27 julho 2011

Despensa e dispensa

Despensa não despe nem pensa,
é cubículo ou divisão
onde pomos alimentos
para os termos sempre à mão;
dispensa é acto ou efeito
de quem deixa ir, ou não quer:
por exemplo, "se o caldo é fino
ele dispensa a colher."

As coisas complicam-se um pouco
quando pensamos de mais:
pois se a despensa da cozinha
era dispensa em latim
como é que mudou a letrinha
que a torna única assim?
E se a vizinha me dispensa
(porque pode dispensar)
e vai buscar à despensa
um pacote de sal,
porque não hei-de pensar
que é tudo o mesmo afinal?!

Na verdade, os portugueses
com o seu jeito de falar
até podiam escrever "dspensa",
pondo o "simplex" a funcionar...

25 julho 2011

Beneficência ou beneficiência?


É um erro frequente em que caem os mais bem intencionados ;)

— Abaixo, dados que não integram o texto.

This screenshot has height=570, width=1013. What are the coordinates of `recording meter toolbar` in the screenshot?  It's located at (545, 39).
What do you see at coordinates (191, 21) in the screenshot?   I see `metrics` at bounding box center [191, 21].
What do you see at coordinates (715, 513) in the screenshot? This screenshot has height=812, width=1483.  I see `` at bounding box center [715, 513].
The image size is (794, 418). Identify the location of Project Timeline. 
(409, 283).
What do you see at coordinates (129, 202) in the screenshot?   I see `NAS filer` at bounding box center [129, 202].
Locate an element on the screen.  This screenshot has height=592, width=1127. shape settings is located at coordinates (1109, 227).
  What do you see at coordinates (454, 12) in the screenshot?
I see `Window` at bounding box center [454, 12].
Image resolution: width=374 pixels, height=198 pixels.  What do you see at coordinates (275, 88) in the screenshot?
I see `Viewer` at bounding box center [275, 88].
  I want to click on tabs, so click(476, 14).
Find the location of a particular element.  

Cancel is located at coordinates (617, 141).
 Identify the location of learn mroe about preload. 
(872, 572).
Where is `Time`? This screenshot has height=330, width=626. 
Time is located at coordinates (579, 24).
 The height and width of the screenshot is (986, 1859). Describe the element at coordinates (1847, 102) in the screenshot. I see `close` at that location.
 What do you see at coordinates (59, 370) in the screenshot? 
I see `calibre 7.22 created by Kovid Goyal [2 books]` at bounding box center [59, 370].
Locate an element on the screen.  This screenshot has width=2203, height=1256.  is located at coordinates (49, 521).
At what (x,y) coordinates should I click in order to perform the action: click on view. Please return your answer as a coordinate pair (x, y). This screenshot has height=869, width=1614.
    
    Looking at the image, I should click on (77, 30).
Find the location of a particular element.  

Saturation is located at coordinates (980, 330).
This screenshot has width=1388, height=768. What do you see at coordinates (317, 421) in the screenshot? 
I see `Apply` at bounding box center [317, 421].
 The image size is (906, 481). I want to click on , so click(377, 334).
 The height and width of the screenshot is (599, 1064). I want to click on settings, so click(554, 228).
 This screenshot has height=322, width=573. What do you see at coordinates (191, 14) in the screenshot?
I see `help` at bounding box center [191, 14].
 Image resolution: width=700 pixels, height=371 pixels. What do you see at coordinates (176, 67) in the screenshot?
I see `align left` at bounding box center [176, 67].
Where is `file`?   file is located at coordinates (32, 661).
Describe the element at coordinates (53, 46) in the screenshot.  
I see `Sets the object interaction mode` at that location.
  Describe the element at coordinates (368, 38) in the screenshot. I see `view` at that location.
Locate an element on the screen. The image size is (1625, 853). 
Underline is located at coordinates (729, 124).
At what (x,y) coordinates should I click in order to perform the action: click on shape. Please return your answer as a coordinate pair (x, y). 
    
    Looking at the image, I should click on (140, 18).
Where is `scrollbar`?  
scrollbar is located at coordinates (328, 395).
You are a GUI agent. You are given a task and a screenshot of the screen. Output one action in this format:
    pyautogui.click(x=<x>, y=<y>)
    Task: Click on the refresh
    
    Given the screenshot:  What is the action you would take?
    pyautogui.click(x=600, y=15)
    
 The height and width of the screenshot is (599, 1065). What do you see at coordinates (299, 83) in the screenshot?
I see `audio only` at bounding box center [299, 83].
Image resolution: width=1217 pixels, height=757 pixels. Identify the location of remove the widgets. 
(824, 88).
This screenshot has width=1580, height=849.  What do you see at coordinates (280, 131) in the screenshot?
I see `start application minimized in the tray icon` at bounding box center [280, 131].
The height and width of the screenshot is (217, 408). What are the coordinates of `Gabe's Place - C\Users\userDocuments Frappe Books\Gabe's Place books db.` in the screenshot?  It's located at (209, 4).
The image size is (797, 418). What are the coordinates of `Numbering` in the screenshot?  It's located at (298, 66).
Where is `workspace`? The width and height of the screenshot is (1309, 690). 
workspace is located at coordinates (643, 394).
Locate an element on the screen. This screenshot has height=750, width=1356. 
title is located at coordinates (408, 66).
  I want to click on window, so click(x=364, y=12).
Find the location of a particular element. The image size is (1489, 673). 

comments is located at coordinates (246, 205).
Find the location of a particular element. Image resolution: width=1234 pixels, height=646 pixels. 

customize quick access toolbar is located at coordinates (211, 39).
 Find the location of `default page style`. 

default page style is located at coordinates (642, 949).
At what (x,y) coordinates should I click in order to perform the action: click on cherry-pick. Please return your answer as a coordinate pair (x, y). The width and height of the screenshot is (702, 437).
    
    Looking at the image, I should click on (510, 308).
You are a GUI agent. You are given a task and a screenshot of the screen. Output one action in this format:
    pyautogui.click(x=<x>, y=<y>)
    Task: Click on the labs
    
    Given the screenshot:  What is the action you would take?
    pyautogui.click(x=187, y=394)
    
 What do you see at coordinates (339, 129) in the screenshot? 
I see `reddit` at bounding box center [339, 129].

A "beneficiência" talvez possa ser a "ciência do benefício", mas a prática da caridade é a BENEFICÊNCIA (sem i antes depois do c), do latim beneficentia. 

 

13 julho 2011

Em que casos o Acordo Ortográfico permite duas grafias?


As chamadas "facultatividades" têm sido dos aspectos mais criticados no Acordo Ortográfico de 1990. Porém, muitos falantes comuns não sabem ao certo o que isto implica. Vejamos alguns exemplos.

Essencialmente, o Acordo permite duas grafias para a mesma palavra nos casos em que há duas possibilidades dentro do que se chama a «pronúncia culta» dos falantes portugueses e brasileiros (v. Base IV do Acordo: «DAS SEQUÊNCIAS CONSONÂNTICAS»): isto acontece com as consoantes b, c, m, e p, que podem ou não ser articuladas. Mas atenção: a facultatividade não se refere só às diferenças entre  o português europeu (PE)  e o português do Brasil (PB), mas também às diferenças na pronúncia dos falantes cultos de um dos países.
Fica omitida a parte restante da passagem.